• Available data
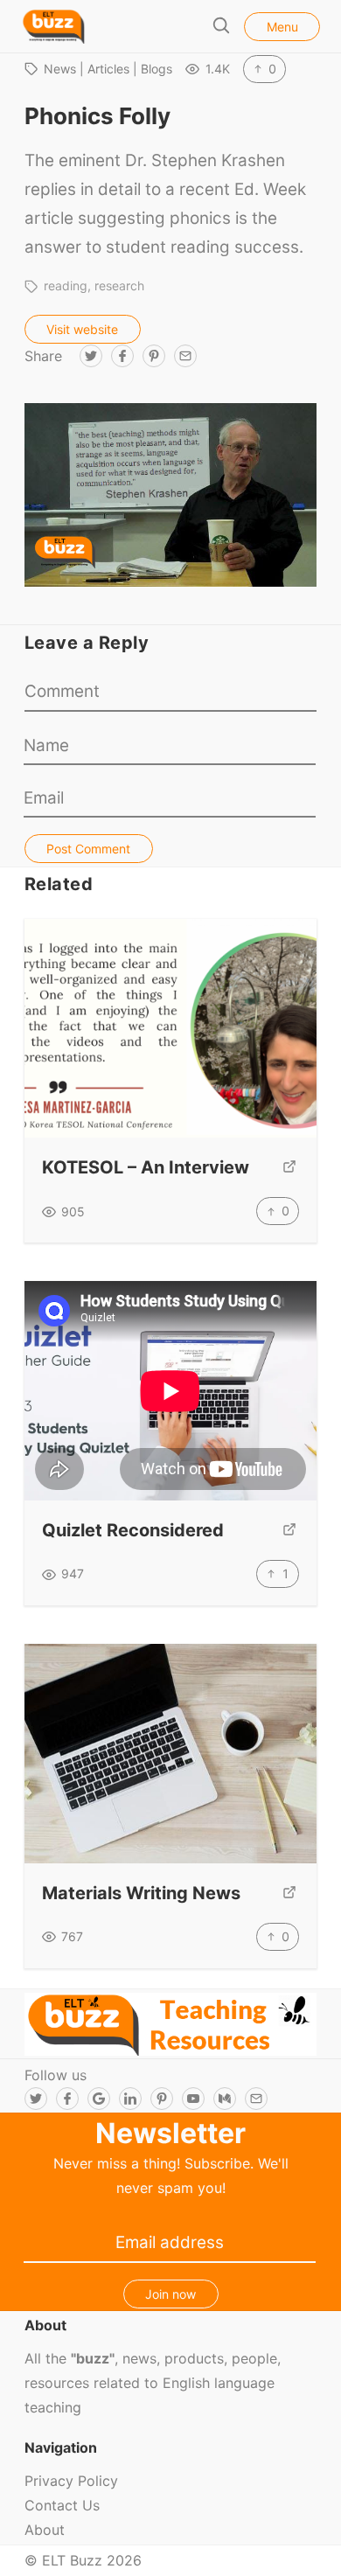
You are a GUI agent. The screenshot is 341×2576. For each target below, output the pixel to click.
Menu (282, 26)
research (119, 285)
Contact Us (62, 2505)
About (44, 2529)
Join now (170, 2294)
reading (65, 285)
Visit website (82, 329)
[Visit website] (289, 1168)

---

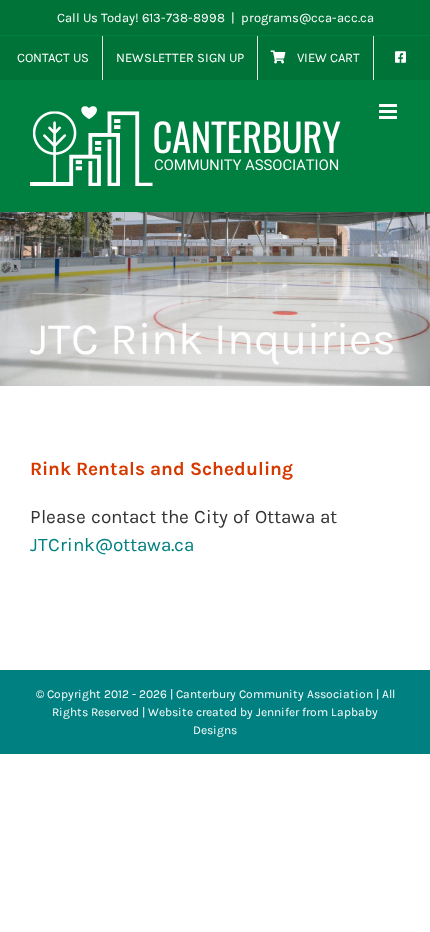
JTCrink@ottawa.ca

---

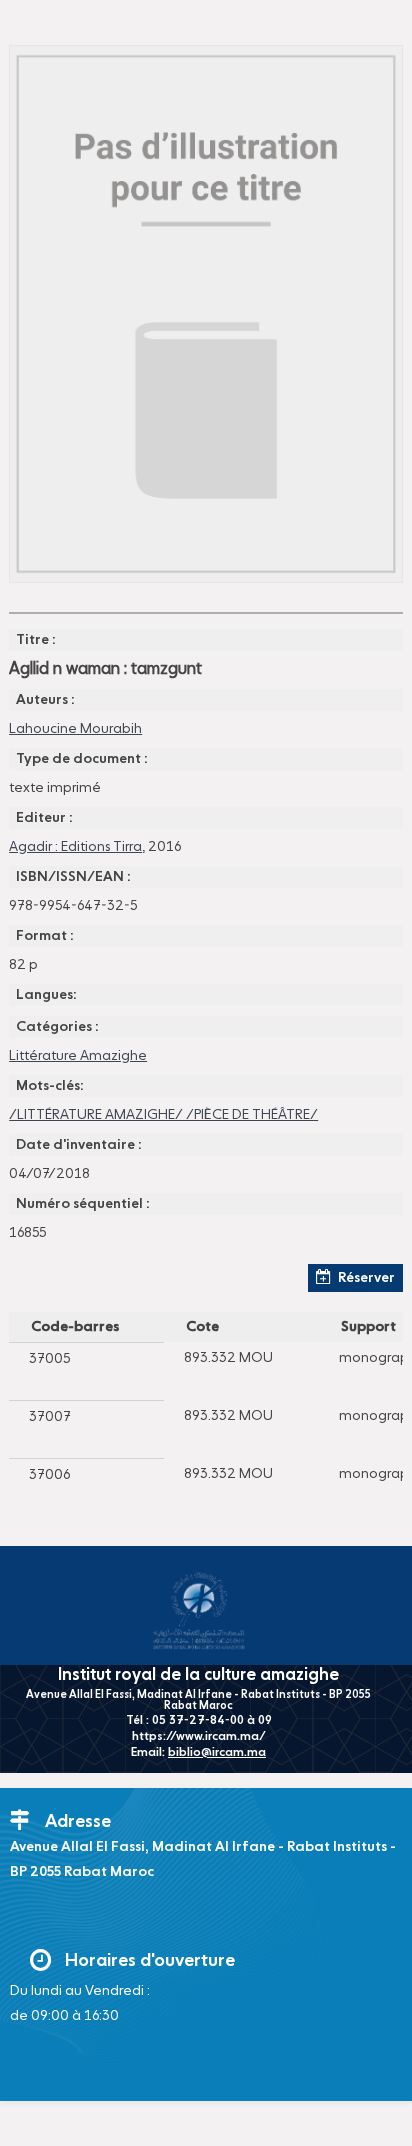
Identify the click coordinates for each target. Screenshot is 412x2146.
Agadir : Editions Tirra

• What you need to do
Set down exactly the lines of the data above, beginning with the line that has "You are a GUI" and ending with the line that has "[Visit website] (289, 1168)", and no others.

• Solution to the problem
You are a GUI agent. The screenshot is 341×2576. For each target below, output the pixel to click.
Menu (282, 26)
research (119, 285)
Contact Us (62, 2505)
About (44, 2529)
Join now (170, 2294)
reading (65, 285)
Visit website (82, 329)
[Visit website] (289, 1168)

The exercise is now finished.